__WHAT YOU SHOULD DO__.
Using the records below, output the stretch that opens with the line containing "Activate the Selection tool" and closes with the line containing "Open the email", exactly and including both lines, with nothing more.

* * *

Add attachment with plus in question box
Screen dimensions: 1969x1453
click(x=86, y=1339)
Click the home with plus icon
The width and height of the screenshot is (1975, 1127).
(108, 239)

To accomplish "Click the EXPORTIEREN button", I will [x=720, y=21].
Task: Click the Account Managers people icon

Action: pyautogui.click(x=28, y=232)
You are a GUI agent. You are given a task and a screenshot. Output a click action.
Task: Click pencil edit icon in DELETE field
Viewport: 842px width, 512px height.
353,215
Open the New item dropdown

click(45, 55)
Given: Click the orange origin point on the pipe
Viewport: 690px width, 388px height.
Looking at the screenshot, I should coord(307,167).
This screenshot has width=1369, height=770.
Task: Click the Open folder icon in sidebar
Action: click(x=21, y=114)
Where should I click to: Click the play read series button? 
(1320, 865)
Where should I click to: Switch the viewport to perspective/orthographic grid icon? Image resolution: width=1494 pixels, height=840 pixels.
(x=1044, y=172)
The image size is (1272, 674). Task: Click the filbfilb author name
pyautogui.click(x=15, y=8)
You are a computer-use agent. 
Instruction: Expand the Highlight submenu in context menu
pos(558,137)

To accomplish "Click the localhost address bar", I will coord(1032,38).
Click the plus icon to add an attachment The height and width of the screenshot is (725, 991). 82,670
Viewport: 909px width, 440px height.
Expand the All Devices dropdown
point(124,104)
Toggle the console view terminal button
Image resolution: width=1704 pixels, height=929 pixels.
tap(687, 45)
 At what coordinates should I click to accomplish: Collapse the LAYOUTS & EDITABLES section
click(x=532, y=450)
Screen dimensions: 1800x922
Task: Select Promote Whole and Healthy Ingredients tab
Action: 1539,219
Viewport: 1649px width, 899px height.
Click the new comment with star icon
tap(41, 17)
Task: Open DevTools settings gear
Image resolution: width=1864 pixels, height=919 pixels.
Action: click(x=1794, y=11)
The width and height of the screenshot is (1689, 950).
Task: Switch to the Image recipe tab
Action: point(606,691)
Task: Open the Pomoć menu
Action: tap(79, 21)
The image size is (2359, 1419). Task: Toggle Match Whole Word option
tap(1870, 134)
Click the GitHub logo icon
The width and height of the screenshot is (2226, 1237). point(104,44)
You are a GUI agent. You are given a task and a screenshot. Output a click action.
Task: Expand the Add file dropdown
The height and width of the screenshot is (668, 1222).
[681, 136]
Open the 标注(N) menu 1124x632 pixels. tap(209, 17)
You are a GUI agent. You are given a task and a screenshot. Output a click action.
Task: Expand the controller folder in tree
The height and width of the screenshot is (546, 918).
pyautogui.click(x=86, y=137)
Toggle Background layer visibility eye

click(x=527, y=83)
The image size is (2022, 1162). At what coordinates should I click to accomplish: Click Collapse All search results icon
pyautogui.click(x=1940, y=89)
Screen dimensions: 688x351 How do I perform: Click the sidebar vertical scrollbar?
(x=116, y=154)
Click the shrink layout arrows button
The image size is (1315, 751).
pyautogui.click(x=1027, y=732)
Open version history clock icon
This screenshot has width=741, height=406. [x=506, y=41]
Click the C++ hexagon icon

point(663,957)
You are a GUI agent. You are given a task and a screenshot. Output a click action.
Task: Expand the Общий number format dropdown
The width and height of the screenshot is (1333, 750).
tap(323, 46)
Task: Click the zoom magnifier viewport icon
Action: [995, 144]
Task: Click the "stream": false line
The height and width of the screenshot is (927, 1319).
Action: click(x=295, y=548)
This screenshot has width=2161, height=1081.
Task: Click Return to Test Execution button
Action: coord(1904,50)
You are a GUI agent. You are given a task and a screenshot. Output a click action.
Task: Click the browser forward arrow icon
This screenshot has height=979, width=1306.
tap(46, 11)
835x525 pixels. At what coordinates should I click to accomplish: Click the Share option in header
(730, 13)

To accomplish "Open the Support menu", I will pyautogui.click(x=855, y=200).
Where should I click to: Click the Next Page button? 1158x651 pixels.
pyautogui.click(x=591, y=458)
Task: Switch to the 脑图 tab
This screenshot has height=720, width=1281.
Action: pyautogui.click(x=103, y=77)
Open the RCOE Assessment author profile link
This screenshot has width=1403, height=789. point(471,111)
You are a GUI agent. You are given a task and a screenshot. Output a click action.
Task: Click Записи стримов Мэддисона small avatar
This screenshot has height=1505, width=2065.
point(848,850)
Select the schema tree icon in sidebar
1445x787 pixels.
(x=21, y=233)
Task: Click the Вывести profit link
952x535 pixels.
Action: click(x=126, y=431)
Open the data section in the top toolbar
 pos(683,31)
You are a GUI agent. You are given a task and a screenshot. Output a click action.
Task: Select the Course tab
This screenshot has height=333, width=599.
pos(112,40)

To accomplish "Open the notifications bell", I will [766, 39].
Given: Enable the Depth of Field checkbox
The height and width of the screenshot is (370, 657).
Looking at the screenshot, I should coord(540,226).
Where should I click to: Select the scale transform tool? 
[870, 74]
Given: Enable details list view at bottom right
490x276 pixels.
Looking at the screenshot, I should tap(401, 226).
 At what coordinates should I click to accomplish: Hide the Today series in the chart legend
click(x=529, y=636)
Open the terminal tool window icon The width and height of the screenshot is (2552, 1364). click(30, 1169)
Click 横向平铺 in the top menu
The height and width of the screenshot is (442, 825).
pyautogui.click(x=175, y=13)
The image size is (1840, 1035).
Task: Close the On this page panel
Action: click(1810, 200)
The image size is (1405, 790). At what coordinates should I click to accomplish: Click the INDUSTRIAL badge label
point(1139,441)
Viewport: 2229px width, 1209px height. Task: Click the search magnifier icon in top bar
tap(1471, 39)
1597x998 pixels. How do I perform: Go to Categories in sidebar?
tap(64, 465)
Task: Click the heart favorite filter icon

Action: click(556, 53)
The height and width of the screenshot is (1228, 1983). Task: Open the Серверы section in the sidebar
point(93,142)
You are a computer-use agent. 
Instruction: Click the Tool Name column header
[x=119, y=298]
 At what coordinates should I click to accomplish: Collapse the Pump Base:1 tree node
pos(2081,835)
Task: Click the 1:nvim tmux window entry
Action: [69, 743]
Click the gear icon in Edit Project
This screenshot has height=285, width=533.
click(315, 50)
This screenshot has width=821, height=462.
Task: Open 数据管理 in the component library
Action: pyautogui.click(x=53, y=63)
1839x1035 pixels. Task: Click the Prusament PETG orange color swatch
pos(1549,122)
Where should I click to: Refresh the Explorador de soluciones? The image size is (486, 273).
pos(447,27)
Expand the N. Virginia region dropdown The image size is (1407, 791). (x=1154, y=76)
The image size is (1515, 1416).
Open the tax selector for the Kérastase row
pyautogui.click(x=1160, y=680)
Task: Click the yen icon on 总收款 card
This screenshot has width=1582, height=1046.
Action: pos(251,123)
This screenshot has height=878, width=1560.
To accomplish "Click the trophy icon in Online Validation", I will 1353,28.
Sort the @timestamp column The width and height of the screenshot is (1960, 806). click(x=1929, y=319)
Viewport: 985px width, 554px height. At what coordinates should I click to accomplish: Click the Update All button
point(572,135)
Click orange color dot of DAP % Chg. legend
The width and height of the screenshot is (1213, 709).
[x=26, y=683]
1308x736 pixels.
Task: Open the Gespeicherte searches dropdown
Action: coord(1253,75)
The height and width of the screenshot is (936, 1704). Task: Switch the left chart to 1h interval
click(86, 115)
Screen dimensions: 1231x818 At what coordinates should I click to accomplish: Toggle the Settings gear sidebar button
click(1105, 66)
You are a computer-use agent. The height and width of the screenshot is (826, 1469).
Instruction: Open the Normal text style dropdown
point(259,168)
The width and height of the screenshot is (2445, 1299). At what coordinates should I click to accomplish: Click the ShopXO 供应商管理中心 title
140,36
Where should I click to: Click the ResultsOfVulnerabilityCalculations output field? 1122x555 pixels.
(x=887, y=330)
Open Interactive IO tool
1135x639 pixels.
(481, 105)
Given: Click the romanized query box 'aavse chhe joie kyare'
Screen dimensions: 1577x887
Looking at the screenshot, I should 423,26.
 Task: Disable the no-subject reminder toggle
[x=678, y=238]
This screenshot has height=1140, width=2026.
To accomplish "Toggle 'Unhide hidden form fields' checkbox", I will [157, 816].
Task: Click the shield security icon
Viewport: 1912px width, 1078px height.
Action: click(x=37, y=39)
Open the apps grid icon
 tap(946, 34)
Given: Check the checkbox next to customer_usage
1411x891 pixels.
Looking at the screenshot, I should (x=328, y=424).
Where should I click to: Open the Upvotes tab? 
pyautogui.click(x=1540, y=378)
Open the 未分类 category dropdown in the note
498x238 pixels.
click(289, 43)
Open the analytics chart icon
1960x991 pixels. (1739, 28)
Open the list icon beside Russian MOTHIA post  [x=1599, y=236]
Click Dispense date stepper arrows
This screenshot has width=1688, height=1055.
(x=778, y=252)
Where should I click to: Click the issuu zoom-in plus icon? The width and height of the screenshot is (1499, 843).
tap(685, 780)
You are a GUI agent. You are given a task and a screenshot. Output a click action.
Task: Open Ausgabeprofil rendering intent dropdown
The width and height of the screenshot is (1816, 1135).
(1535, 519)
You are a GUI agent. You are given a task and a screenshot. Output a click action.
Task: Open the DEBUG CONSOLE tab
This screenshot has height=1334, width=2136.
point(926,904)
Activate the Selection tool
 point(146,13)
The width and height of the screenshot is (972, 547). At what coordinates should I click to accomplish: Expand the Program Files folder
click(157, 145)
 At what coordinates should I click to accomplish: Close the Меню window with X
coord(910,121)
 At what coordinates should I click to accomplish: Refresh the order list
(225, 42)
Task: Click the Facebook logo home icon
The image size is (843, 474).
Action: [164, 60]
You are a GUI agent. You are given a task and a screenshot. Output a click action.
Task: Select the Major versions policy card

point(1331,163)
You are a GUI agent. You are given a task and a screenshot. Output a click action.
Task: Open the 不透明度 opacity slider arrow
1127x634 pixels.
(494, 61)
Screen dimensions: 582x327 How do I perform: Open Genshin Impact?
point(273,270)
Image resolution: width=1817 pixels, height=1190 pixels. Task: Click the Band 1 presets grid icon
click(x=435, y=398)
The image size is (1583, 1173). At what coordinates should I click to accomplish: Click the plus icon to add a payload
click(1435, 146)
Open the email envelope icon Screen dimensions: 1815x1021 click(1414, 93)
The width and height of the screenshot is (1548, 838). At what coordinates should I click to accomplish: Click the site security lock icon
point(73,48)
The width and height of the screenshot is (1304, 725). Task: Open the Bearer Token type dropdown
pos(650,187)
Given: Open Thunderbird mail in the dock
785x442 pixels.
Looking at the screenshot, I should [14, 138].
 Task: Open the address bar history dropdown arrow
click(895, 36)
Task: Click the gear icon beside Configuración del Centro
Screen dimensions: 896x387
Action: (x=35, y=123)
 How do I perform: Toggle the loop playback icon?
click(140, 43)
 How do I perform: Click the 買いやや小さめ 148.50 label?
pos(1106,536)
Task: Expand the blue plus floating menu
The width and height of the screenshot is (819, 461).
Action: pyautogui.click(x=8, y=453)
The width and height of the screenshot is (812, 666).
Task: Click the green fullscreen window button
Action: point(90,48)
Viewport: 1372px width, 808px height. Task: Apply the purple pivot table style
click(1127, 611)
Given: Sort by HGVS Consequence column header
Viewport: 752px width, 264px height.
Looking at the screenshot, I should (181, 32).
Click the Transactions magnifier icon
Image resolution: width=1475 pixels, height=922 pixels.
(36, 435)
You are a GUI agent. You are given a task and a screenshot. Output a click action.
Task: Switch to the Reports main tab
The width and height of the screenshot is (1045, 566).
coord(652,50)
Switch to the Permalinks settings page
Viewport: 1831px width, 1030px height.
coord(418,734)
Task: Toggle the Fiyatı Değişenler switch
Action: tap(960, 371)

* * *

__YOUR SOLUTION__.
Activate the Selection tool
 point(146,13)
The width and height of the screenshot is (972, 547). At what coordinates should I click to accomplish: Expand the Program Files folder
click(157, 145)
 At what coordinates should I click to accomplish: Close the Меню window with X
coord(910,121)
 At what coordinates should I click to accomplish: Refresh the order list
(225, 42)
Task: Click the Facebook logo home icon
The image size is (843, 474).
Action: [164, 60]
You are a GUI agent. You are given a task and a screenshot. Output a click action.
Task: Select the Major versions policy card

point(1331,163)
You are a GUI agent. You are given a task and a screenshot. Output a click action.
Task: Open the 不透明度 opacity slider arrow
1127x634 pixels.
(494, 61)
Screen dimensions: 582x327 How do I perform: Open Genshin Impact?
point(273,270)
Image resolution: width=1817 pixels, height=1190 pixels. Task: Click the Band 1 presets grid icon
click(x=435, y=398)
The image size is (1583, 1173). At what coordinates should I click to accomplish: Click the plus icon to add a payload
click(1435, 146)
Open the email envelope icon Screen dimensions: 1815x1021 click(1414, 93)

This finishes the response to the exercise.